TASK ITEM >> Give again, word for word, every line in the entries below from the line with "Task: Click the HIFU リフテラV treatment title" up to and including the line with "Given: Click the back navigation arrow", and no other line.

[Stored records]
- - - -

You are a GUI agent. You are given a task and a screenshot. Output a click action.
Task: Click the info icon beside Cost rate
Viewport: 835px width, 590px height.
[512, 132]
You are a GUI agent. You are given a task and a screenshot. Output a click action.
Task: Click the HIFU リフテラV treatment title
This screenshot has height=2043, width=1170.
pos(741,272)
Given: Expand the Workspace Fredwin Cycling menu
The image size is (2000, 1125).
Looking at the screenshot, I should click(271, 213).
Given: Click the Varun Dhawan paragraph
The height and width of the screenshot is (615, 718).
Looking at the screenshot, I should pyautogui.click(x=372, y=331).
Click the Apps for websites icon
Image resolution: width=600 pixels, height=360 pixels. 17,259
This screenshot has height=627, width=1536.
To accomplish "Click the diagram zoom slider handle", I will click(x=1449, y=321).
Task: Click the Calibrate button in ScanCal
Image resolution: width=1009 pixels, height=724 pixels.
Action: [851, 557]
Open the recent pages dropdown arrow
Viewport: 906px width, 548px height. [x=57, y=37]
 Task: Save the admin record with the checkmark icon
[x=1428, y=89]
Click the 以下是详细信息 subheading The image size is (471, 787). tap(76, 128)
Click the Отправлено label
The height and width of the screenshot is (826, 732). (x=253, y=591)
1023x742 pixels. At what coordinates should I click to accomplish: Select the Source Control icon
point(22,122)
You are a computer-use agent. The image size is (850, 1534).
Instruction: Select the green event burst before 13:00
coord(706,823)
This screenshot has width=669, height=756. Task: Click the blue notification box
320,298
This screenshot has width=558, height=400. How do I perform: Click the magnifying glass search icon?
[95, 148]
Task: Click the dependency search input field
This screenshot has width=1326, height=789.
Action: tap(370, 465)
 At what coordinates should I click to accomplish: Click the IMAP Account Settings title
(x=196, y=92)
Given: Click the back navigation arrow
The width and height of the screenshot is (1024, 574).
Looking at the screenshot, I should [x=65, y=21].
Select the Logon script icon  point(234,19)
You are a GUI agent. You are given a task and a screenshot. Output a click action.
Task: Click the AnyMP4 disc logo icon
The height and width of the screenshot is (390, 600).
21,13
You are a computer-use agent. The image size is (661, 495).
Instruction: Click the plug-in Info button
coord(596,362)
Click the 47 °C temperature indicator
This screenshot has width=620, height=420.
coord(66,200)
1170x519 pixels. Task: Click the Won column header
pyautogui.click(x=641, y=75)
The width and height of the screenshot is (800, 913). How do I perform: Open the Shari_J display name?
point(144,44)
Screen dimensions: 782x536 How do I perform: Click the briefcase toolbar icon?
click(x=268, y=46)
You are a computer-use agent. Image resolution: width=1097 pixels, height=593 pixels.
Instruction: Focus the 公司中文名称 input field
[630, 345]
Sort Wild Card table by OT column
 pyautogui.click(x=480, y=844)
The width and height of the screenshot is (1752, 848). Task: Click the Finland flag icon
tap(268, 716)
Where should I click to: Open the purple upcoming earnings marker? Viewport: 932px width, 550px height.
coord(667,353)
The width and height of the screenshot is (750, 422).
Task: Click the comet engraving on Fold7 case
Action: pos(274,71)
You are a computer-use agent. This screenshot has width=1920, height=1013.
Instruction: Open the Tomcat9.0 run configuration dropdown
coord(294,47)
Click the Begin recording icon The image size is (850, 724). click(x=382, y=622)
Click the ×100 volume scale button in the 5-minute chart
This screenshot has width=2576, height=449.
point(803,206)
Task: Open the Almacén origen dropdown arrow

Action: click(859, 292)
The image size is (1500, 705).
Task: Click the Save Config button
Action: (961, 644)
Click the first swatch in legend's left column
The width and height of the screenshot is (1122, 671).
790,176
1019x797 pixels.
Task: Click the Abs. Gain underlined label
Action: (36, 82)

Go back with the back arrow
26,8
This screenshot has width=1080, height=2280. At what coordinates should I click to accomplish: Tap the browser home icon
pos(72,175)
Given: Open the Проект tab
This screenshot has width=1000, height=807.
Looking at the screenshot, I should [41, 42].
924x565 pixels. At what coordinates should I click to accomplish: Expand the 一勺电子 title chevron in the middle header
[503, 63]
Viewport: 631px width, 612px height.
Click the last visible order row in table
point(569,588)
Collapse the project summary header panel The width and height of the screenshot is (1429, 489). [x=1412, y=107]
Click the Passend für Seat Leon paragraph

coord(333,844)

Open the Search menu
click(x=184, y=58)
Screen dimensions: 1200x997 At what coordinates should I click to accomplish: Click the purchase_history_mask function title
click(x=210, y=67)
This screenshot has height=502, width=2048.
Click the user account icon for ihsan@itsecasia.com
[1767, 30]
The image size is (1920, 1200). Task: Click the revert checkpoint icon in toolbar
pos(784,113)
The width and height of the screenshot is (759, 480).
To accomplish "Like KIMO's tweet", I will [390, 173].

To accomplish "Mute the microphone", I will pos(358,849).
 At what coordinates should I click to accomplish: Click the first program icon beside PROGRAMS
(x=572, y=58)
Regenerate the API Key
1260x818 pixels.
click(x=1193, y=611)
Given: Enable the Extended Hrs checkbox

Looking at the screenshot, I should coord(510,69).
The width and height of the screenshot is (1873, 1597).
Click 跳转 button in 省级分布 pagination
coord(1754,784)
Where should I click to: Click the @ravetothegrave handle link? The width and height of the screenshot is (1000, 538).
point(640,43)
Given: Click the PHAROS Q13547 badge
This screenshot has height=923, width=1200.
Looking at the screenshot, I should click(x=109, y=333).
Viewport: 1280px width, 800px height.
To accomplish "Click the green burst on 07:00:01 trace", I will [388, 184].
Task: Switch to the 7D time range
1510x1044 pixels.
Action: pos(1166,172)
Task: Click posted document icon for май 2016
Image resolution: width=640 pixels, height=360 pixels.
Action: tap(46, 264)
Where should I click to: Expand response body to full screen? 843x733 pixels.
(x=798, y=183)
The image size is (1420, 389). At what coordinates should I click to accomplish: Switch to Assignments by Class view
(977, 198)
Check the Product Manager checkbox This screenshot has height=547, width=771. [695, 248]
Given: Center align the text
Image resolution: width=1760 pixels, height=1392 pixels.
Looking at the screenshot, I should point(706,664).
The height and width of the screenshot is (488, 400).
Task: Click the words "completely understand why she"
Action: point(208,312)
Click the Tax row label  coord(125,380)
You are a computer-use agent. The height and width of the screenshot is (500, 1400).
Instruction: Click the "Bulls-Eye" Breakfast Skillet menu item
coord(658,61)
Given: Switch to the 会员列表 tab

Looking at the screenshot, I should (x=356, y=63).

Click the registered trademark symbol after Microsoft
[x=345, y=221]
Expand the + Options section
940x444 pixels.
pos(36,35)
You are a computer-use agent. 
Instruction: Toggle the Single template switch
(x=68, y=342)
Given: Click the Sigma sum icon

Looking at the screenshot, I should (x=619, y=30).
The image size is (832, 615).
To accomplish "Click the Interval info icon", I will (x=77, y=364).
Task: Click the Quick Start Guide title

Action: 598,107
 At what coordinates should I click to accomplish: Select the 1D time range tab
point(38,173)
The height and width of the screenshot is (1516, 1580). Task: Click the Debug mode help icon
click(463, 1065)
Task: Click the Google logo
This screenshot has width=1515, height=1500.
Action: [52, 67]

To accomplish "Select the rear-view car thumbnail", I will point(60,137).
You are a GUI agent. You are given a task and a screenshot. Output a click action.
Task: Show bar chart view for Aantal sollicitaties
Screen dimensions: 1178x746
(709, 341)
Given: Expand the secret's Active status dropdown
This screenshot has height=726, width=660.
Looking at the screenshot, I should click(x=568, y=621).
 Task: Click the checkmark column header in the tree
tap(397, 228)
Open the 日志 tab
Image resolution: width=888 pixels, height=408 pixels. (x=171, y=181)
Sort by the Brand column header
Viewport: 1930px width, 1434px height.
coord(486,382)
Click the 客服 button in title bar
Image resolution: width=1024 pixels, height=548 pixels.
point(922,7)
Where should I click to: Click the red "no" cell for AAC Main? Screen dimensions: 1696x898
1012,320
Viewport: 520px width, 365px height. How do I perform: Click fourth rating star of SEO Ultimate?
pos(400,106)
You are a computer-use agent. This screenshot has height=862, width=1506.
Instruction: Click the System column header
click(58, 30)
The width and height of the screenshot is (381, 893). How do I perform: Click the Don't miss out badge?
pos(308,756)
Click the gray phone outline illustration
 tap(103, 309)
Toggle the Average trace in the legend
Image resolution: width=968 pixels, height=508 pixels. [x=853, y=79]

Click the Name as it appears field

- - - -

EXERCISE RESULT >>
Task: Click the HIFU リフテラV treatment title
This screenshot has height=2043, width=1170.
pos(741,272)
Given: Expand the Workspace Fredwin Cycling menu
The image size is (2000, 1125).
Looking at the screenshot, I should click(271, 213).
Given: Click the Varun Dhawan paragraph
The height and width of the screenshot is (615, 718).
Looking at the screenshot, I should pyautogui.click(x=372, y=331).
Click the Apps for websites icon
Image resolution: width=600 pixels, height=360 pixels. 17,259
This screenshot has height=627, width=1536.
To accomplish "Click the diagram zoom slider handle", I will click(x=1449, y=321).
Task: Click the Calibrate button in ScanCal
Image resolution: width=1009 pixels, height=724 pixels.
Action: [851, 557]
Open the recent pages dropdown arrow
Viewport: 906px width, 548px height. [x=57, y=37]
 Task: Save the admin record with the checkmark icon
[x=1428, y=89]
Click the 以下是详细信息 subheading The image size is (471, 787). tap(76, 128)
Click the Отправлено label
The height and width of the screenshot is (826, 732). (x=253, y=591)
1023x742 pixels. At what coordinates should I click to accomplish: Select the Source Control icon
point(22,122)
You are a computer-use agent. The image size is (850, 1534).
Instruction: Select the green event burst before 13:00
coord(706,823)
This screenshot has width=669, height=756. Task: Click the blue notification box
320,298
This screenshot has width=558, height=400. How do I perform: Click the magnifying glass search icon?
[95, 148]
Task: Click the dependency search input field
This screenshot has width=1326, height=789.
Action: tap(370, 465)
 At what coordinates should I click to accomplish: Click the IMAP Account Settings title
(x=196, y=92)
Given: Click the back navigation arrow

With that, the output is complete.